Silent Treatment to End a Relationship
It’s significant to know the difference between just being silent and the intentional silent treatment to end a relationship with the partner.
Silence vs. Silent Treatment
Silence can be good and productive in the relationship. For instance, a couple or a partner becomes silent during heated arguments in order to recollect their thoughts or cool them down. What differentiates such type of silence from silent treatment is that the partner would revisit the topic and discuss things again.
There are examples when the victim of the abusive relationship adopts silence in order to be safe and avoid things from aggravating. In such a situation, the victim is aware of the fact that saying something to the demanding partner would aggravate the situation, and it would cause more abuse.
For instance, a partner is causing verbal abuse in the form of name-calling, and the receiving person is not responding to the abuser. It’s important to erect a wall or boundary in order to ignore the abusive situation. When a person remains silent during the abusive situation, then it is not silent treatment, rather it is self-preservation.
Recognizing Silent Treatment
Silent treatment could take the form of abuse and manipulation. It makes the other partner feels unimportant, angry, frustrated, baffled, hurtful, unloved, and feel worthlessness. When partners aren’t talking, they’re exerting a brutal influence on the relationship. However, it is not only shutting out the other partner, but it also implies that they don’t care enough to collaborate and communicate.
People employ silence to gain control and power over the situation. They also use it as a way not to accept their wrongdoings and to avoid responsibilities. For instance, if a partner comes home late at night often; the other partner shares his or her concerns about why it has become habitual.
A partner in the relationship doesn’t take responsibility for his or her actions; he or she doesn’t want to admit the change in their behavior. They would simply reply by saying “I don’t wanna talk about it” or they say “I don’t avoid you at all” when they clearly are.
Requesting to postpone the discussion and refusing to admit or talk about things are completely two different things. The silent treatment is a clear refusal ever to talk about things, not now or later.

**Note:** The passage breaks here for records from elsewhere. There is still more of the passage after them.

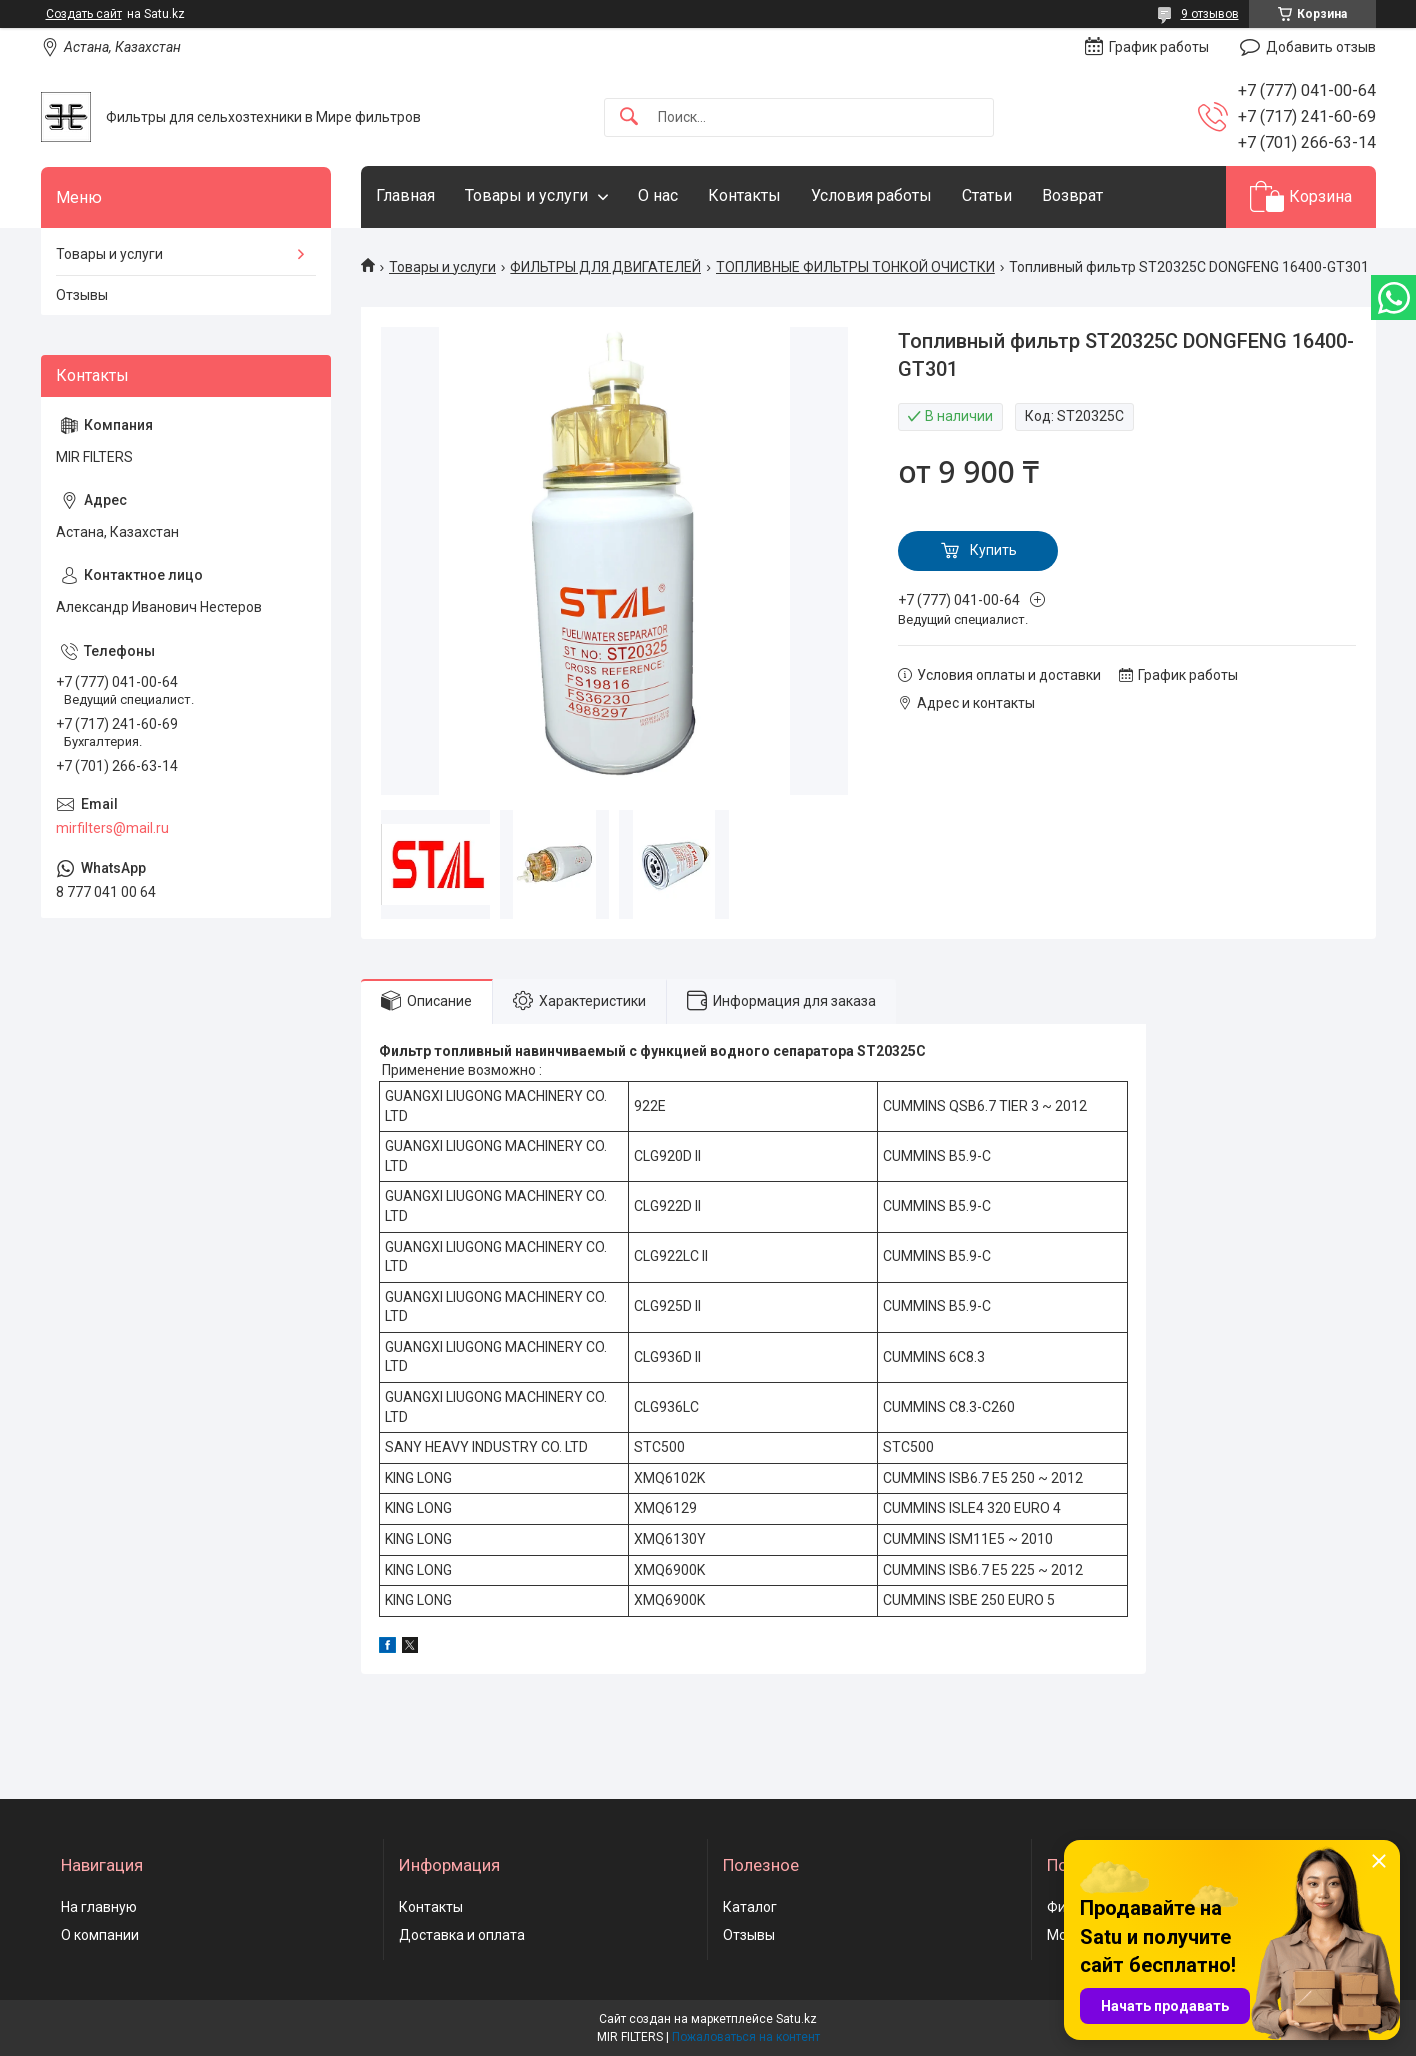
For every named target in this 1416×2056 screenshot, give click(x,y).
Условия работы (871, 195)
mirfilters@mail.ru (112, 828)
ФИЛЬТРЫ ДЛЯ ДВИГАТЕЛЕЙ (605, 267)
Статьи (987, 195)
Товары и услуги (526, 195)
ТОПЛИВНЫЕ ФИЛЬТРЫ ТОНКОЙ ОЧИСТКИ (855, 267)
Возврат (1072, 195)
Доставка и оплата (462, 1935)
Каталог (750, 1907)
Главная (405, 195)
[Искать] (629, 117)
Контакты (744, 195)
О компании (100, 1935)
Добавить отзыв (1321, 47)
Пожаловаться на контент (746, 2037)
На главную (99, 1907)
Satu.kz (796, 2019)
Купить (993, 550)
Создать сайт (84, 14)
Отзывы (82, 295)
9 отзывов (1210, 14)
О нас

In short, we can say that silence deflects the situation by suggesting that the particular situation is off limit and out of reach. When it happens, the person receiving the silence would have to deal with their disappointment and silence alone. It doesn’t focus on understanding the predicament of the other partner, compromising, or resolving the issue.
When couples and partners leave things undiscussed, then it would gradually eat away at the relationship, resulting in the form of breakup or divorce.
When Silent Treatment Becomes Abusive
Silence is not a healthy and positive emotion, and it would make your partner feel sad and upset. It limits couples’ capability to resolve their issues in the relationship. Sometimes, silent treatment could take the form of manipulation and destructive behavior. It becomes emotionally abusive and gains control and power over the other partner.
Becoming silent in the relationship takes away your capability to collaborate and talk with each other. The partner receiving the silent treatment would go to a great length to reverse the whole situation. It gives power and control to the silent person, and the person receiving silence would feel baffled and fearful of losing the partner and the relationship.
Conclusion: Silent Treatment To End a Relationship
After an in-depth study of silent treatment to end a relationship; we have realized that silence is good when you want to resolve conflicts. When silence becomes manipulative, controlling, and vindictive, then it would eat away the fabric of the relationship. Ultimately, partners and couples would have no choice but to dissolve the relationship.